Scale AI, the five-year-old visual data labeling company, has acquired a small startup that could help expand its reach in Europe and speed up development of its newest product.
Financial terms were not disclosed.
SiaSearch, which spun out of European venture studio Merantix, has built out a data management platform that acts as a search engine for petabyte-scale data captured by advanced driving assistance and automated driving systems. The startup, which is already working with automakers like Volkswagen and Porsche, is able to automatically index and structure the raw sensor data collected by fleets of vehicles.
That capability fits in nicely with Scale AI’s existing technology. Scale uses software and people to label image, text, voice and video data for companies building machine learning algorithms. It initially launched to provide autonomous vehicle companies with the labeled data needed to train machine learning models to develop and deploy robotaxis, self-driving trucks and automated bots used in warehouses and on-demand delivery. The company has long since expanded into other industries such as government, enterprise and real estate and is now working with companies like Airbnb, Doordash and Pinterest.
Berlin-based SiaSearch could be particularly beneficial in the build out of Nucleus, which co-founder and CEO Alexandr Wang has previously called “the first product of our future,.” The plan is to fold the team into the Nucleus effort, according to Wang.
Nucleus is an AI development platform that Wang describes as the “Google Photos for machine learning data sets.” The product provides customers a way to organize, curate and manage massive data sets, giving companies a means to test their models and measure performance among other tasks. SiaSearch allows Scale AI to accelerate its efforts and even expand the functions to support the entire machine learning lifecycle, Wang said.
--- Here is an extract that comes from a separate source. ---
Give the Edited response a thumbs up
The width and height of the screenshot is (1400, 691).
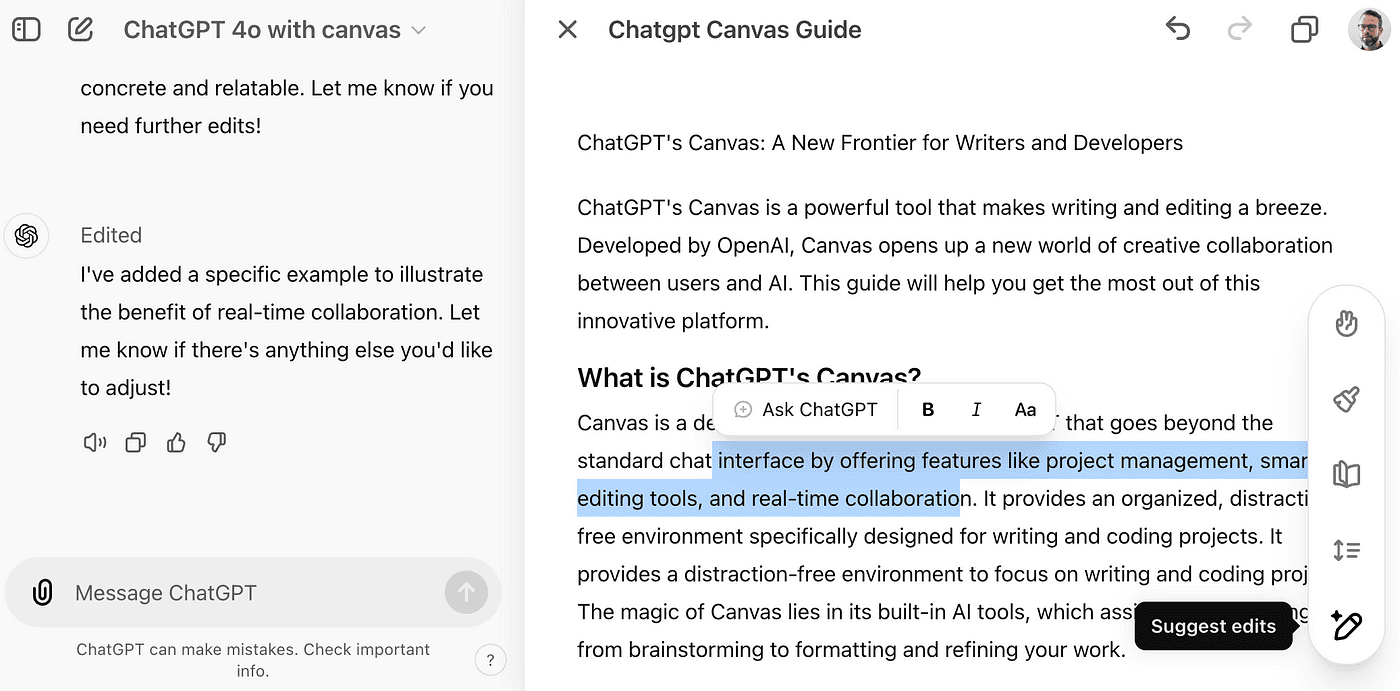pyautogui.click(x=176, y=442)
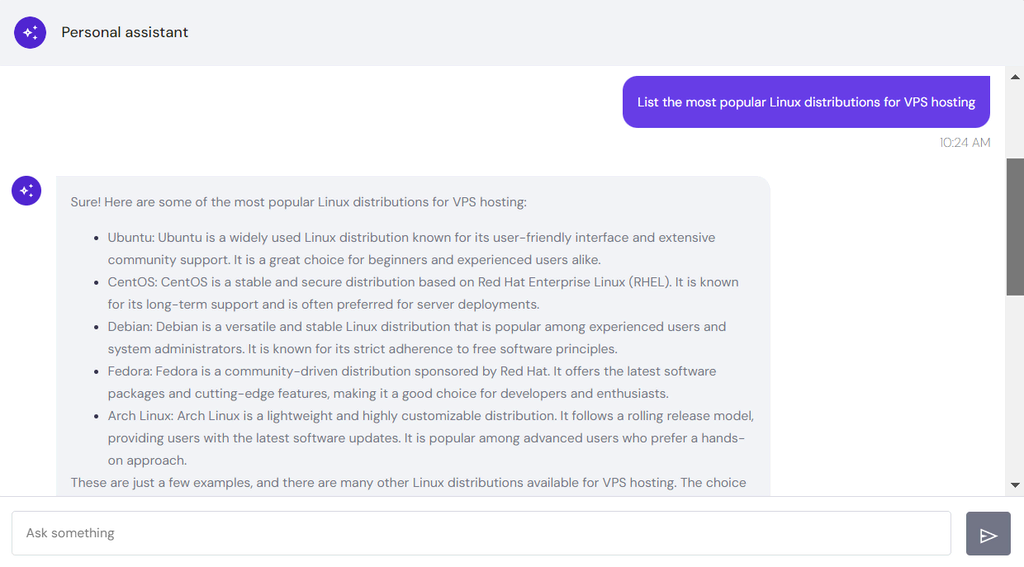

The aim is weave SiaSearch’s tech into Nucleus to offer a full data engine that any AI developer can use — even outside of automotive or AV tech. That could prove enormously useful to any company — including robotics companies and automakers — that needs to not only capture, label and organize data, but also to have additional tools to continually redefine what new kinds of data are needed to improve algorithms used in its products.
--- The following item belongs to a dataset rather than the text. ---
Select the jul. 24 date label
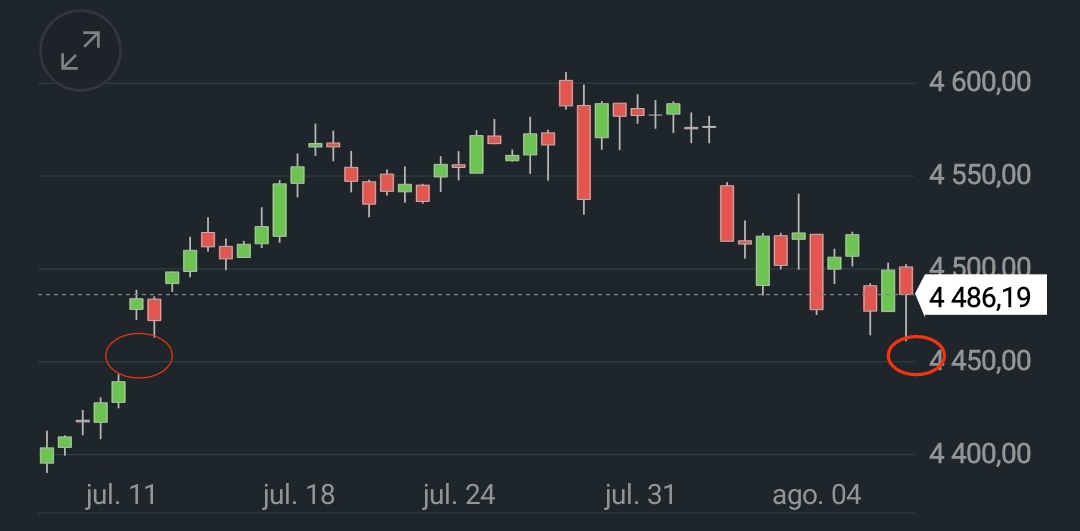 pos(459,495)
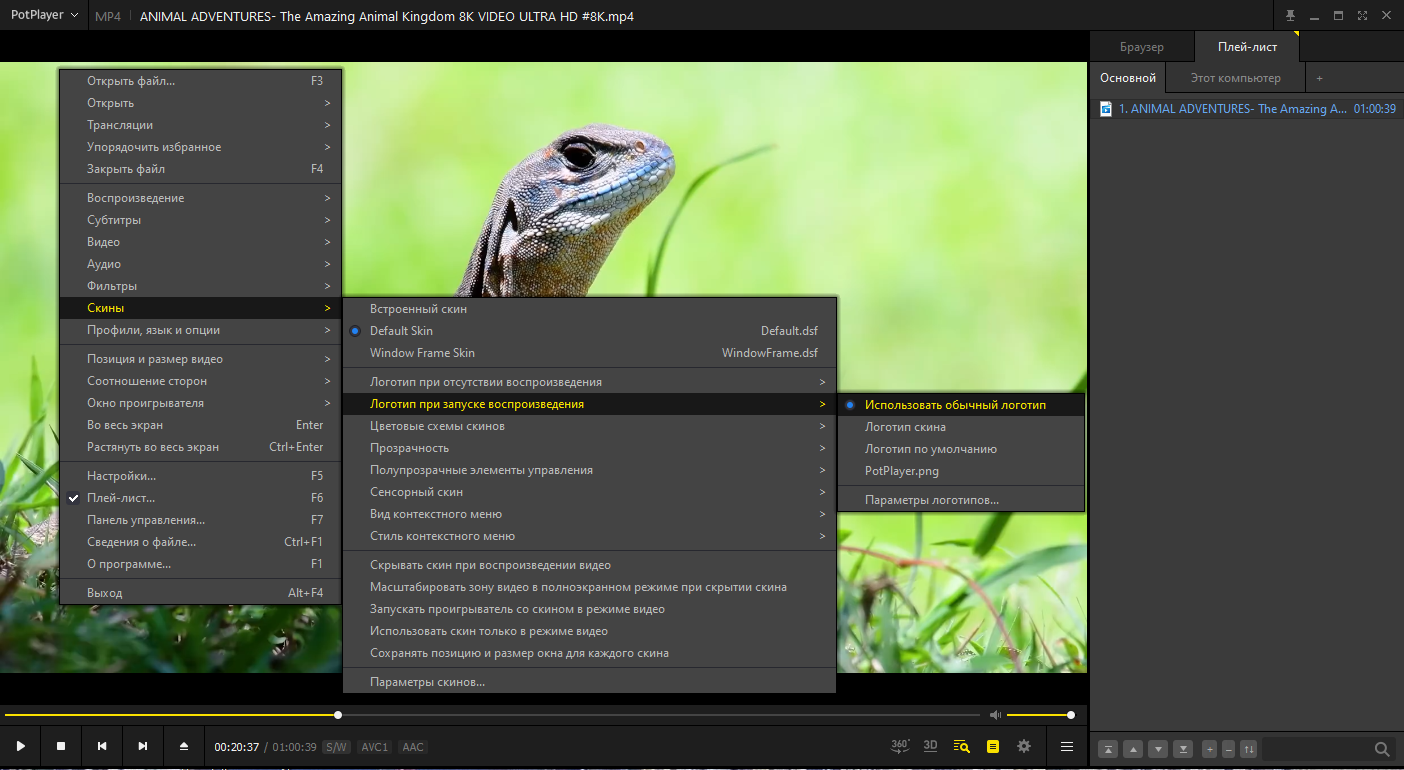
Task: Open settings gear in control bar
Action: [1024, 746]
It’s akin to what Tesla has done, Wang said, who pointed out the company spearheaded the data engine concept to help engineers improve the Autopilot advanced driver assistance system.
Wang said that automotive and robotics companies have struggled with how to make the most of the vast amounts of data, especially as its fleets of vehicles, robots or other devices expand. Merely uploading all of this data back into the cloud would cost literally billions and billions of dollars, Wang said.
“Basically what every AI team is really looking for, is how do we supercharge our machine learning development and accelerate our data set efforts, as much as as Tesla’s been able to,” he said. “We’re just going to give them the same superpowers that Tesla has in terms of being able to constantly supercharge their algorithms with the most relevant most interesting data from their mobile fleets.”